PROBLEMS TO WORK ON →
[1] Transcribe the Countrywide column word for word, starting at "But wait-before you" and ending at "of company stock.".
[2] Pick up the column on Angelo Mozilo and Countrywide after its final sentence and keep writing it.

TEXT TO READ →
========================

Jim Hightower

Failing Upwards

by

WHEN HEROES ARE HUCKSTERS

Oh, Angelo, what a hero you are. Yessiree, a real corporate hero.

Angelo Mozilo is CEO of Countrywide Financial Corp., which was America’s largest huckster of subprime mortgages before that whole house of cards came tumbling down. Thousands of Countrywide’s customers have lost their homes, thousands of its employees have lost their jobs, and Countrywide itself was on the brink of bankruptcy until it arranged a bailout merger with Bank of America.

Angelo didn’t suffer a bit, though. He had set himself up with a nice little severance package of $36 million, plus $400,000 a year in consulting fees from the new owners and the use of the corporate jet. However, after an explosion of public outrage over this sweetheart setup, Angelo has stepped up to say he will voluntarily forego his golden parachute. What a guy, huh?

But wait-before you burst into tears of gratitude, let’s note that Saint Angelo had taken even earlier steps to provide a financial cushion for himself. At the dawn of 2007-a year that would be catastrophic for Countrywide-Mozilo quietly adjusted an executive stock-selling plan so he could unload his millions of shares of company stock.

When he first “adjusted” the plan, Countrywide’s stock price was about $40 a share. Today, it’s $6. In between, his sales netted him a cool $132 million. That does not count more than $300 million in stock he’d previously sold. So when Angelo made the grand gesture of giving up a severance package he didn’t deserve in the first place, he was already sitting in the lap of luxury-unlike the shareholders, customers, and employees who didn’t have advance knowledge of Countrywide’s collapse.

========================

RECORDED DATA →
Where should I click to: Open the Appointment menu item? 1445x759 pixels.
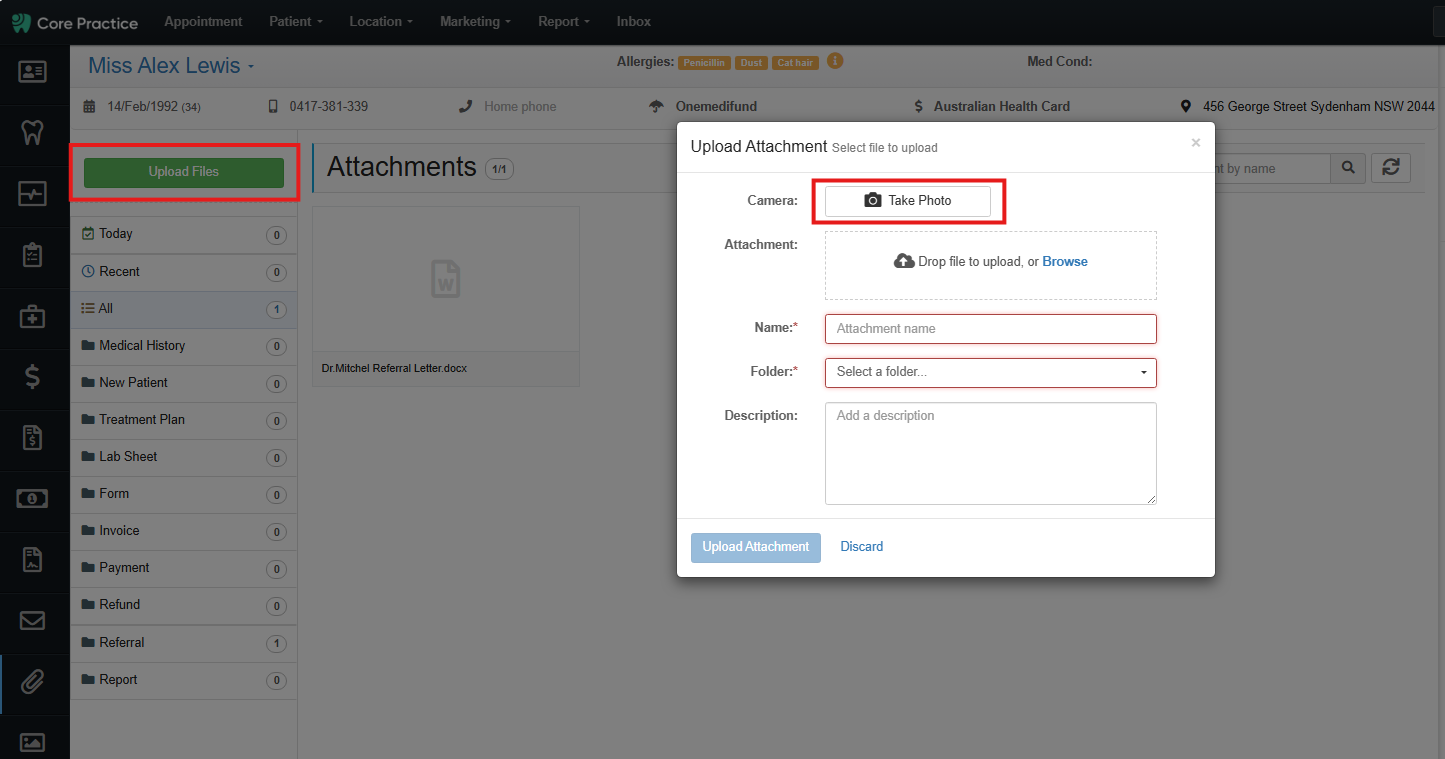[203, 21]
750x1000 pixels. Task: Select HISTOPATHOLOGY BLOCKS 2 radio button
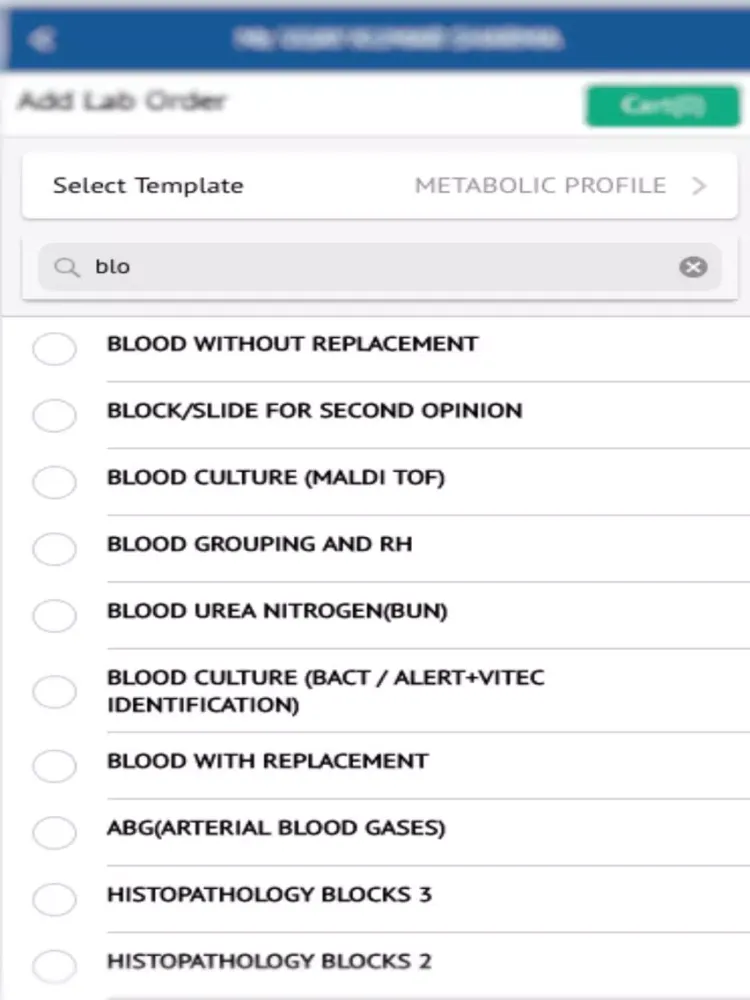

========================

ANSWERS TO THE EXERCISE →
[1]
But wait-before you burst into tears of gratitude, let’s note that Saint Angelo had taken even earlier steps to provide a financial cushion for himself. At the dawn of 2007-a year that would be catastrophic for Countrywide-Mozilo quietly adjusted an executive stock-selling plan so he could unload his millions of shares of company stock.

[2]
Some hero.

THE WOLF SURVIVES

On a wintry night, in the pale light of the moon, the wolf emerges to howl again.

Yes, “Howling Paul” Wolfowitz is back in government! The neocon hack who was a top architect of George W’s Iraq debacle is being brought out of the shadows to chair a prestigious State Department committee that advises the secretary on such matters as weapons of mass destruction.

You might recall that when Howling Paul was Bush’s undersecretary of defense, he insisted that big bad Saddam Hussein had WMDs and had to be taken out before he dropped one right here in America. “Disarming Iraq,” Wolfowitz solemnly declared just before Bush’s invasion, “is a crucial part of winning the war on terror.”

As Americans have learned the hard way, Paul, George, Dick, Rummy, Condi, and others were duping us. Saddam had neither WMDs nor any connection to the al-Qaida terrorists we should have been fighting. Incompetent ideologues like Wolfowitz led our country into a disastrous war that has strengthened the enemy and weakened the U.S. As one leading nuclear policy expert says, “The advice given by Paul Wolfowitz over the past six years ranks among the worst provided by any defense official in history. I have no idea why anyone would want more.”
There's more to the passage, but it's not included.